En 1990, tuve la oportunidad de visitar, por primera vez, el maravilloso Estado de Chiapas que cuenta con parajes naturales de gran belleza. Recuerdo la noche cuando tomé el autobús a Palenque. Iba sentado al lado de dos guatemaltecos. Cuando ya llevábamos una hora de camino nos paró un retén policiaco. Subieron varios agentes y empezaron a pedirles a los turistas europeos sus papeles como un mero requisito, mientras que, a los que parecíamos mexicanos tan sólo nos hacían preguntas de adónde íbamos, ya que no teníamos obligación de portar (según recoge nuestra ley) documentación alguna.

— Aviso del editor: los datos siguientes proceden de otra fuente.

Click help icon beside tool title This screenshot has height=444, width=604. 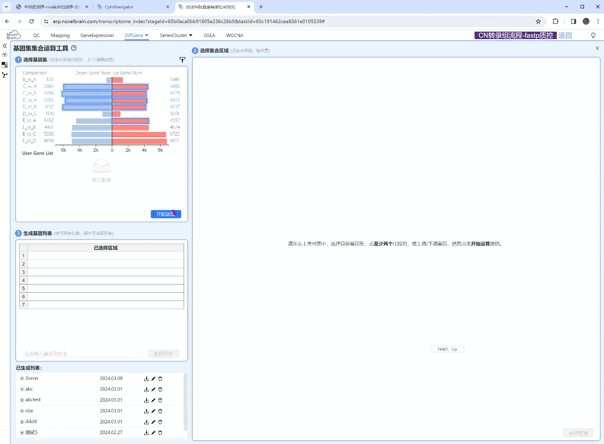coord(74,48)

En esa ocasión mí marcado acento chilango me libró de todo mal. En cambio, para los guatemaltecos su acento fue su perdición. No se les pidió documentación alguna. Directamente se les hizo bajar del autobús. Quizá porque había mucho turista, el trato que recibieron, mientras que el autobús permanecía a la vista, fue educado y correcto. Reconozco que en esa ocasión, por el temor que nos produce la policía, me quedé cobardemente callado. Por otra parte, cuando escribí las miserias por las que pasan nuestros compatriotas en Bestiario chicano no conocía las penalidades de los centroamericanos. De haberlo sabido habría escrito más de la mitad del libro sobre ellos ya que a los peligros que afrontan los mexicanos al cruzar la frontera hay que sumar, en el caso de estos, las miserias, sufrimientos e injusticias que conlleva atravesar el territorio nacional.